# [Leestekst]
◆ ◆ ◆ ◆ ◆ ◆ ◆
Op 16 augustus 2018 heeft DTG B.V. een orderbevestiging aan [vennoten] c.s. gestuurd voor een online profiel basis en netwerkprofiel voor een bedrag van € 298,00 exclusief btw (€ 360,58 inclusief btw). Hierbij is een ‘eenmalige korting’ van € 194,00 (exclusief btw) verleend.
2.3.
Op 24 augustus 2020 heeft Youvia [vennoten] c.s. een factuur gezonden voor bedrijfsprofiel basis en netwerkcompleet een bedrag van € 504,00 exclusief btw (€ 609,84 inclusief btw).

3.De vordering en het verweer

3.1.
Youvia vordert dat de kantonrechter [vennoten] c.s. veroordeelt tot betaling van € 818,42. Dit bedrag bestaat uit een hoofdsom van € 609,84, een bedrag van € 117,09 ter zake rente tot 16 november 2022 en een bedrag van € 91,49 ter zake buitengerechtelijke incassokosten.
3.2.
Youvia legt aan de vordering ten grondslag – kort weergegeven – dat tussen partijen een overeenkomst is gesloten betreffende het in opdracht en voor rekening van [vennoten] c.s. publiceren van het bedrijfsprofiel van [vennoten] c.s. op het netwerk van Youvia. Deze overeenkomst wordt, behoudens opzegging, jaarlijks verlengd. [vennoten] c.s. heeft de factuur van 24 augustus 2020 niet betaald. [vennoten] c.s. is in verzuim vanaf de vervaldatum van de factuur en is vanaf die datum de wettelijke handelsrente verschuldigd. De buitengerechtelijke incassokosten zijn verschuldigd op basis van artikel 6:96 lid 4 van het Burgerlijk Wetboek (BW).
3.3.
[vennoten] c.s. betwist de vordering. Zij voert aan – samengevat – dat zij de jaarlijkse verlenging al jaren geleden telefonisch heeft beëindigd.

4.De beoordeling

4.1.
De vraag die in deze zaak dient te worden beantwoord is de vraag of [vennoten] c.s. de factuur van 24 augustus 2020 moet betalen.
4.2.
De kantonrechter stelt eerst vast dat er op 16 augustus 2018 tussen partijen een overeenkomst is gesloten. Dit wordt door [vennoten] c.s. op zichzelf ook niet ontkend. [vennoten] c.s. voert wel aan dat het telefoongesprek d.d. 13 augustus 2018, dat is te horen op de USB-stick welke door Youvia is overgelegd, een heel ander gesprek is dan Youvia zegt, maar de kantonrechter kan niet anders dan concluderen dat er te horen is dat iemand bevestigt de heer [vennoten] te zijn en een overeenkomst sluit met DTG, de voorganger van Youvia. In het gesprek wordt een prijs (totaalbedrag) genoemd van 298 euro per jaar exclusief btw, met daarna een stilzwijgende verlenging met een jaar en een opzeggingstermijn van twee maanden. Vervolgens wordt door DTG een orderbevestiging verzonden aan [vennoten] c.s. gedateerd 16 augustus 2018 voor een bedrag van € 298,00 exclusief btw. Partijen hebben de overeenkomst vervolgens ook uitgevoerd. Youvia heeft werkzaamheden/diensten verricht en [vennoten] c.s. heeft haar betaald. Er is dus sprake van een overeenkomst.
◆ ◆ ◆ ◆ ◆ ◆ ◆
# [Beschikbare gegevens]
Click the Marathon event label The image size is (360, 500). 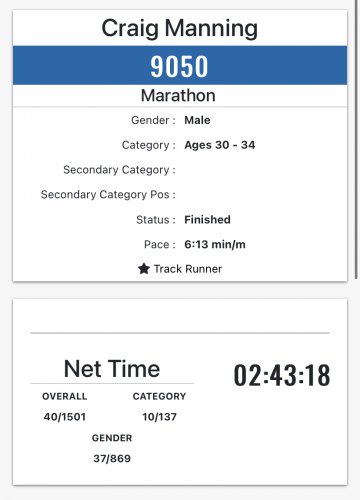click(178, 96)
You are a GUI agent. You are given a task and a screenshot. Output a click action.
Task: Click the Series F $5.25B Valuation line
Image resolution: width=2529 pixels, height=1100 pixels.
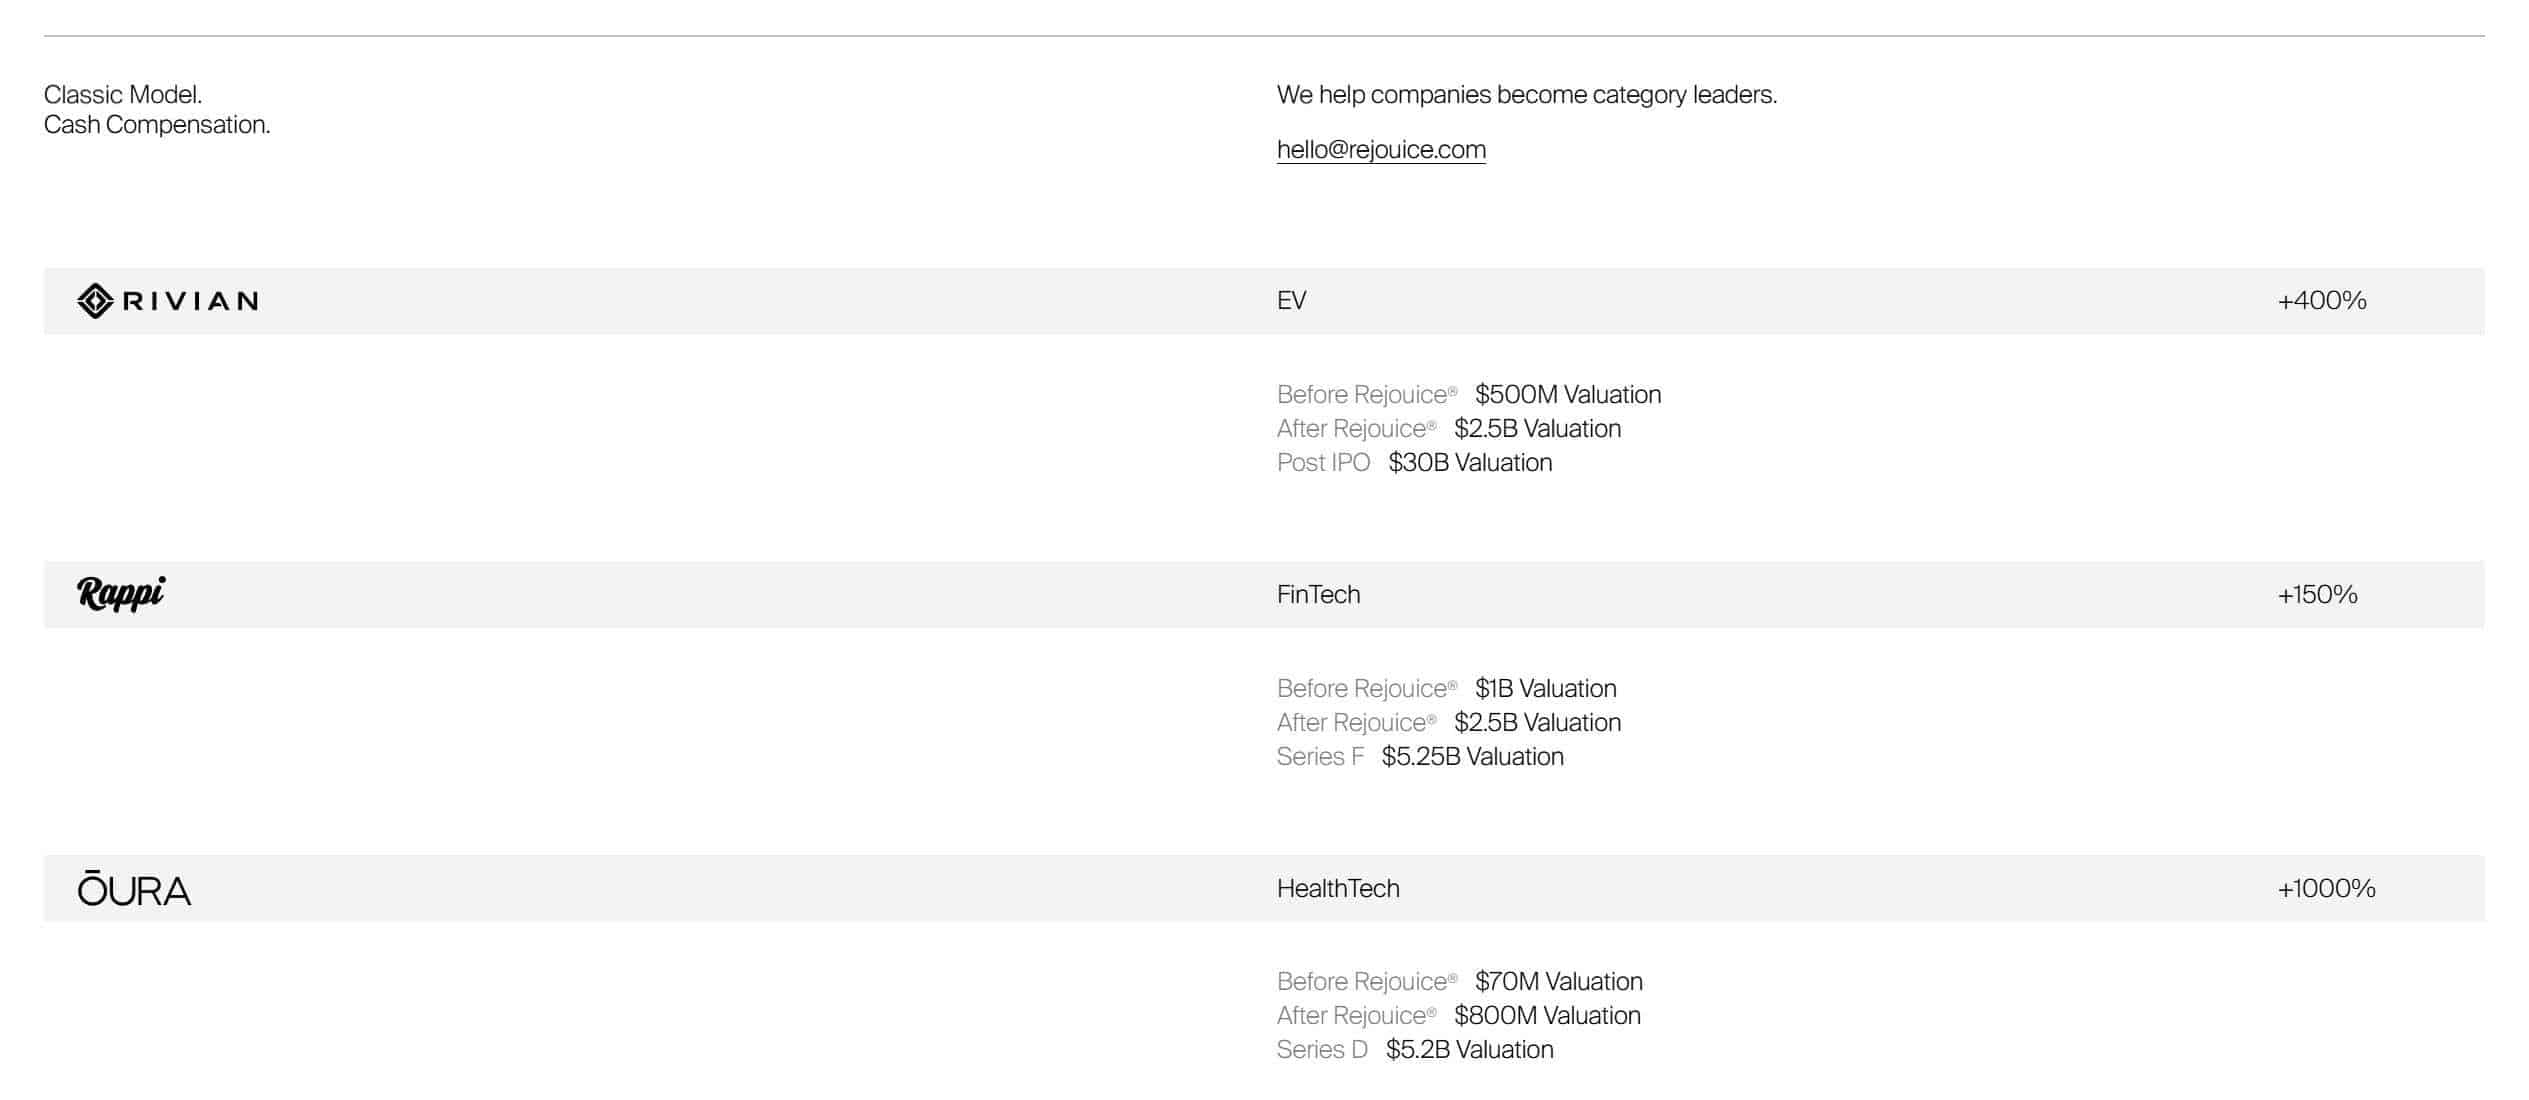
◆ ◆ ◆ ◆ ◆ ◆ ◆
# [Opdracht 1]
Schrijf de leestekst over van "Op 24 augustus" tot "zake buitengerechtelijke incassokosten." en verwissel daarbij "kantonrechter" voor "rechter".
# [Opdracht 2]
Kloppen deze beweringen volgens de leestekst? (a) De orderbevestiging van 16 augustus 2018 gold voor een bedrag van € 298,00 exclusief btw. (b) Youvia vordert in totaal € 609,84. (c) [vennoten] c.s. stelt de jaarlijkse verlenging per brief te hebben beëindigd.

# [Uitwerking 1]
Op 24 augustus 2020 heeft Youvia [vennoten] c.s. een factuur gezonden voor bedrijfsprofiel basis en netwerkcompleet een bedrag van € 504,00 exclusief btw (€ 609,84 inclusief btw).

3.De vordering en het verweer

3.1.
Youvia vordert dat de rechter [vennoten] c.s. veroordeelt tot betaling van € 818,42. Dit bedrag bestaat uit een hoofdsom van € 609,84, een bedrag van € 117,09 ter zake rente tot 16 november 2022 en een bedrag van € 91,49 ter zake buitengerechtelijke incassokosten.

# [Uitwerking 2]
(a) Ja: "voor een bedrag van € 298,00 exclusief btw"
(b) Nee: "veroordeelt tot betaling van € 818,42"
(c) Nee: "dat zij de jaarlijkse verlenging al jaren geleden telefonisch heeft beëindigd"